Mesh Optical is barely out of its founding sprint. It emerged from stealth in February with a $50 million Series A led by Thrive Capital, and its pedigree reads like a SpaceX reunion. Co-founders Travis Brashears, Cameron Ramos and Serena Grown-Haeberli previously built the optical communication links that keep thousands of Starlink satellites talking to one another in orbit — a problem that demands moving enormous amounts of data through light with brutal efficiency.
That experience is the whole pitch. The trio spotted an opening to take satellite-grade optics and aim them at terrestrial data centers, developing optical transceivers that shuttle information as light rather than electrical signals. The advantage is straightforward physics: light-based interconnects are faster and more energy-efficient than the copper-and-current plumbing most server racks still rely on.
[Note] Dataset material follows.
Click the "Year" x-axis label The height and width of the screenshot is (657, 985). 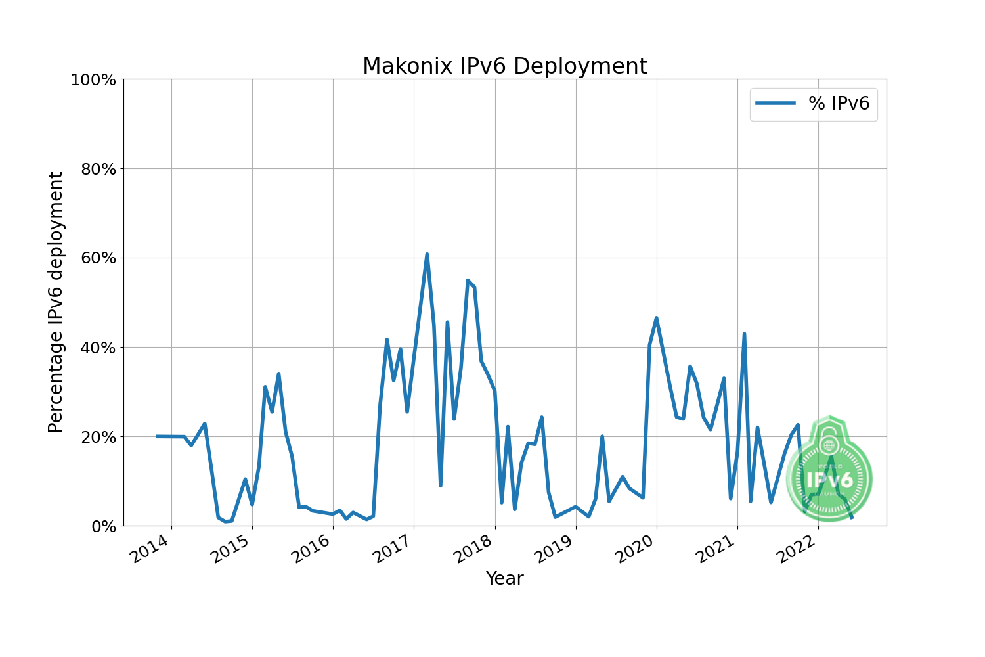(504, 578)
Why does Musk care? Because SpaceX has quietly become a compute landlord. The company has struck deals with Anthropic, Google and open-source AI developer Reflection AI to supply data center capacity — a fresh revenue stream for the newly public firm and one that scales only as fast as the hardware underneath it.
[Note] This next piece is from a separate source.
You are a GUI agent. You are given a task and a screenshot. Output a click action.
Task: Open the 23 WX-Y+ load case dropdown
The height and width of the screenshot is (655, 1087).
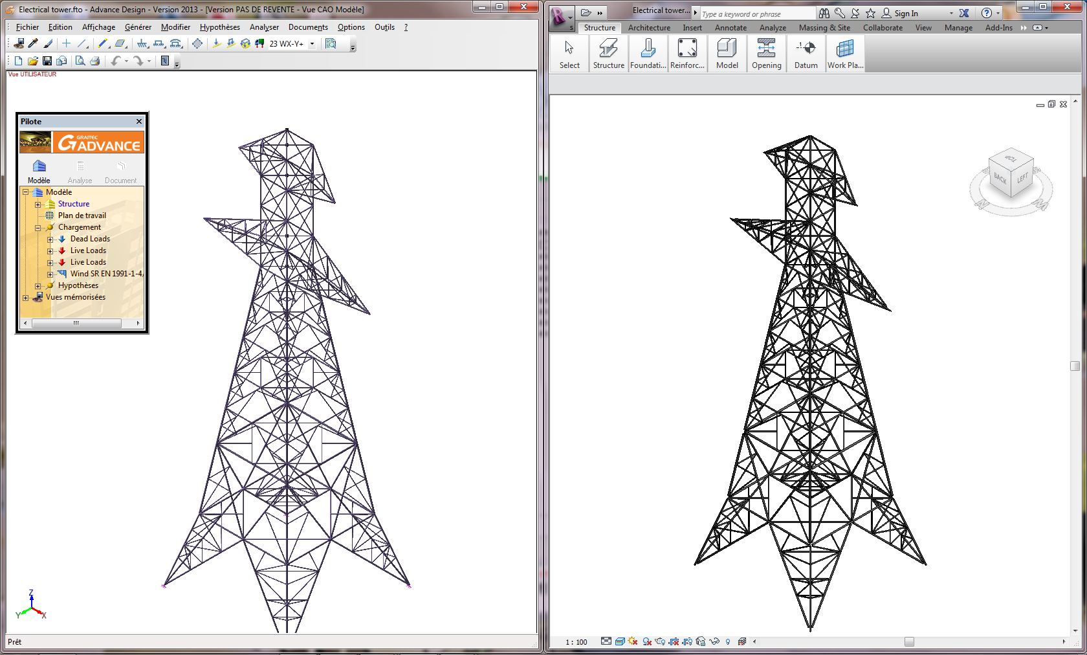[312, 44]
Modern AI clusters are bottlenecked less by raw chip horsepower than by how quickly data can move between thousands of accelerators. Every watt spent pushing electrons through traditional links is a watt not spent on computation, and at hyperscale those losses compound into eye-watering power bills. Optical interconnects attack exactly that pain point, which makes Mesh’s transceivers a strategically tidy fit for an operator selling efficiency by the rack.
There’s also a longer-horizon angle that is very on-brand for Musk. Mesh’s technology could sharpen the efficiency of SpaceX data centers wherever they sit — on Earth today, and potentially in space down the line, where the same orbital optics heritage that powers Starlink could one day wire up compute among the stars.
For now, this is an infrastructure play rather than anything you’ll plug in at home. Mesh sells through B2B channels into hyperscale environments, so there are no shelf prices or consumer specs to chase. But the trajectory is clear: the engineers who taught satellites to speak in light are about to do the same for the machines training the next generation of AI.